Советское правительство выступало за подписание справедливого мира, надеясь усадить за стол переговоров все воюющие страны. На такое предложение откликнулась лишь Германия, но уже в ходе переговоров выяснилось, что соблюдать территориальную целостность России она не собирается. Чтобы продемонстрировать воюющим странам стремление к общему миру, большевики организовали крупную манифестацию в середине декабря 1917 года. Как и полгода назад, рабочие и солдаты вышли на улицы под лозунгами в поддержку мира: «Да здравствует всеобщий демократический мир», «Рабочие, солдаты всех стран, требуйте немедленного мира», «Да здравствует Советская власть, открывшая путь миру народов» и т. д.
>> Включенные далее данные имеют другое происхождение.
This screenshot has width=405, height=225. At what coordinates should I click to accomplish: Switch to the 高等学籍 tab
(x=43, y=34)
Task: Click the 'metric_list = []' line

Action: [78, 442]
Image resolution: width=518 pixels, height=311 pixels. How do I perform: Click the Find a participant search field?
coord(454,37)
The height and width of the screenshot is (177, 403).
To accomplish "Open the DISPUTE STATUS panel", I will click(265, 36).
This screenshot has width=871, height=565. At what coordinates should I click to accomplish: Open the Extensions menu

Чем дальше мирные переговоры в Брест-Литовске заходили в тупик, тем больше советское правительство приходило к пониманию возможности возобновления боевых действий. Силы сторон были несопоставимы: деморализованные и сильно поредевшие фронтовики вместе с плохо обученными отрядами рабочих против все еще дисциплинированных германских регулярных войск. Надеяться советское руководство могло лишь на начало восстания против своих правительств во всех воюющих странах, к чему тенденции в это время действительно были. Военная угроза быстро переубедила сторонников революционной войны. После провала переговоров в Брест-Литовске германская армия начала наступление. Российский фронт рассыпался, целые воинские части уходили в тыл без сопротивления. Сформировать значительные революционные отряды советским властям не удавалось. Докладчик из Петрограда на партийном съезде так описывал изменения настроений «массы»: «Две недели тому назад рабочие стояли за революционную войну. <…> Но когда рабочие увидели, что враг страшен, что это не одна лишь белая гвардия, а и вооруженные по всей технике современности баварские крестьяне, а у нас — разрозненные невооруженные артели рабочих, тогда все коллективы, один за другим, стали выносить постановления о невозможности ведения революционной войны и о заключении мира».
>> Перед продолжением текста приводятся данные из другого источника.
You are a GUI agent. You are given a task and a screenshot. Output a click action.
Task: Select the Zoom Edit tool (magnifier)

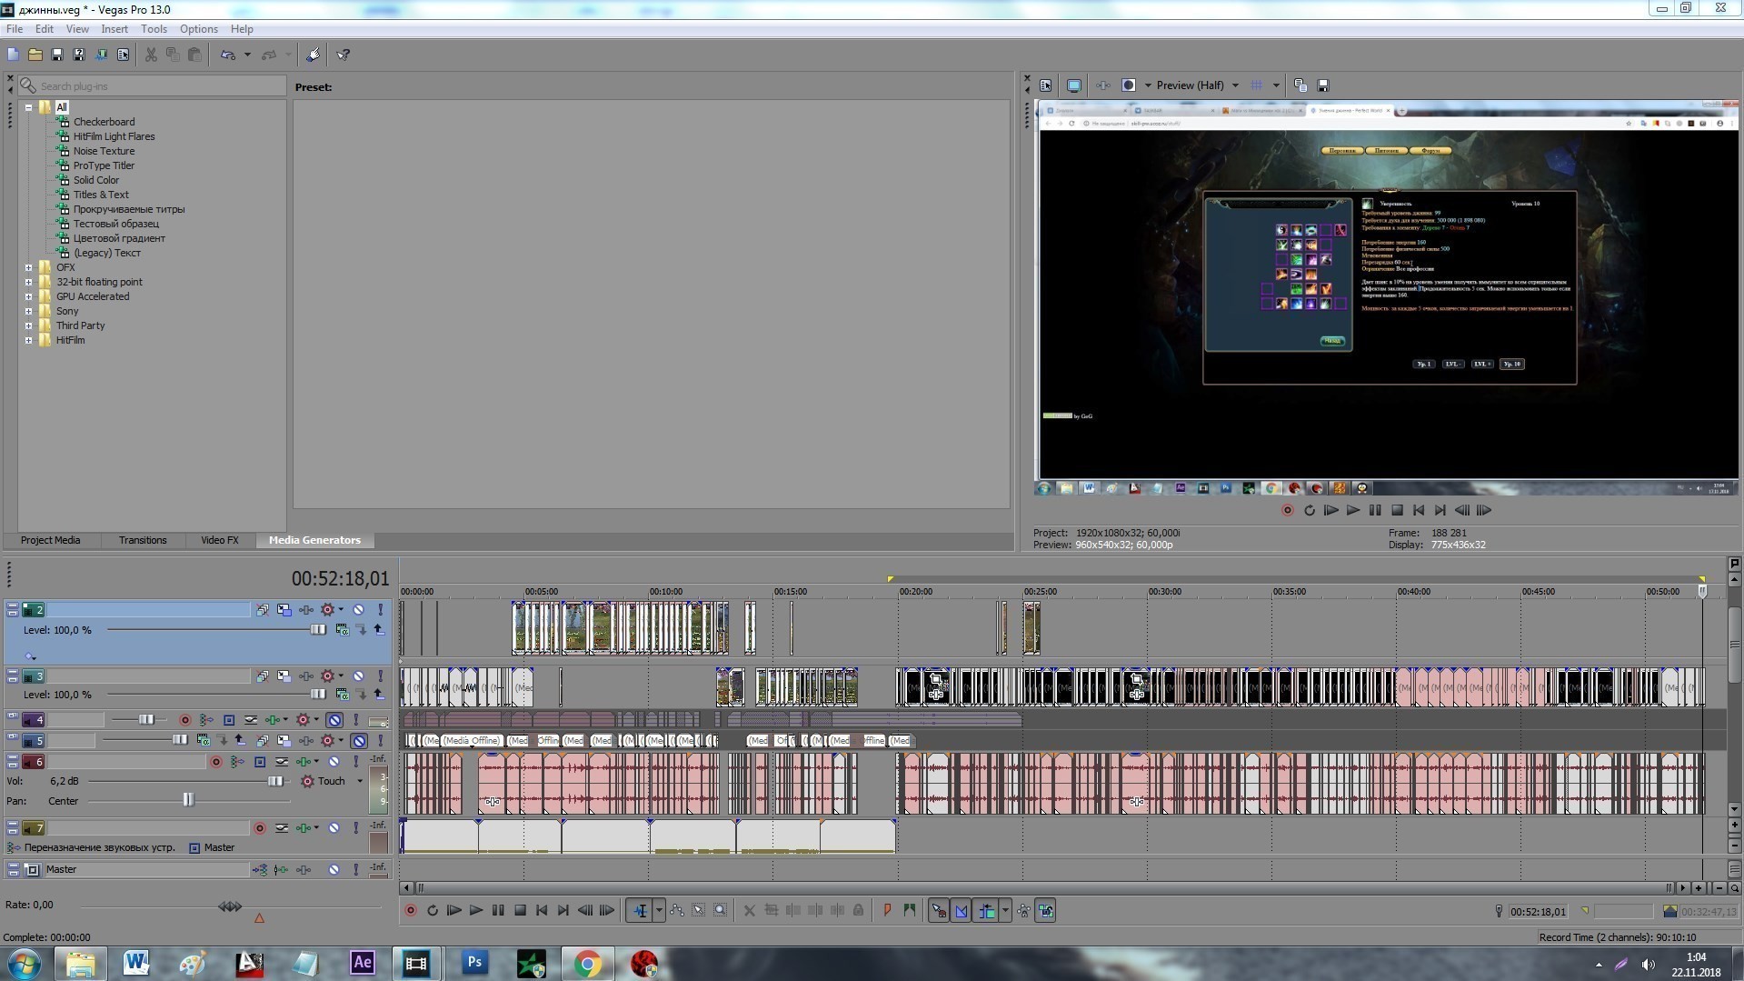[721, 910]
Брест-Литовский мир был заключен в марте 1918 года в тяжелейших военных условиях провалившегося фронта, когда создалась прямая угроза захвата столицы немцами. Этот договор, подразумевавший и территориальные, и денежные потери был признан позорным и унизительным не только противниками советской власти, но и союзниками большевиков, и в самой партии. Его заключение увеличило число расколов между людьми и углубило внутренний конфликт, перераставший в полномасштабную гражданскую войну.
Ни царские власти, ни правительство умеренных социалистов, ни советская власть не смогли добиться той степени мобилизации общества, которая была необходима для продолжения военных действий на фронте. Для населения страны война являлась внешним событием, нарушившим привычный уклад. Отсюда и рождались разные формы уклонения, стремление отгородиться от нее. Конечно, отношение населения России к войне и миру носило изменчивый характер и отчетливо проявлялось лишь в периоды кризисов. Тем более невозможно спустя сто лет подсчитать, какой из оттенков превалировал. Но можно сказать лишь то, что вне зависимости от внешнеполитических представлений людей забота о своей семье и своем доме являлась доминирующим настроением. Внешняя опасность для большинства жителей России не превращалась в экзистенциальную угрозу. А вот тяготы затянувшегося конфликта становились очевидным вопросом выживания, причем и на фронте под пулями, и в тылу на грани голода. Государство не справилось с выполнением протекционистских функций, необходимых для воспроизводства власти в традиционных обществах. Как итог, люди приняли на себя эту ответственность, взяли в свои руки защиту своих близких, были готовы бороться за себя. А это уже и называется революцией.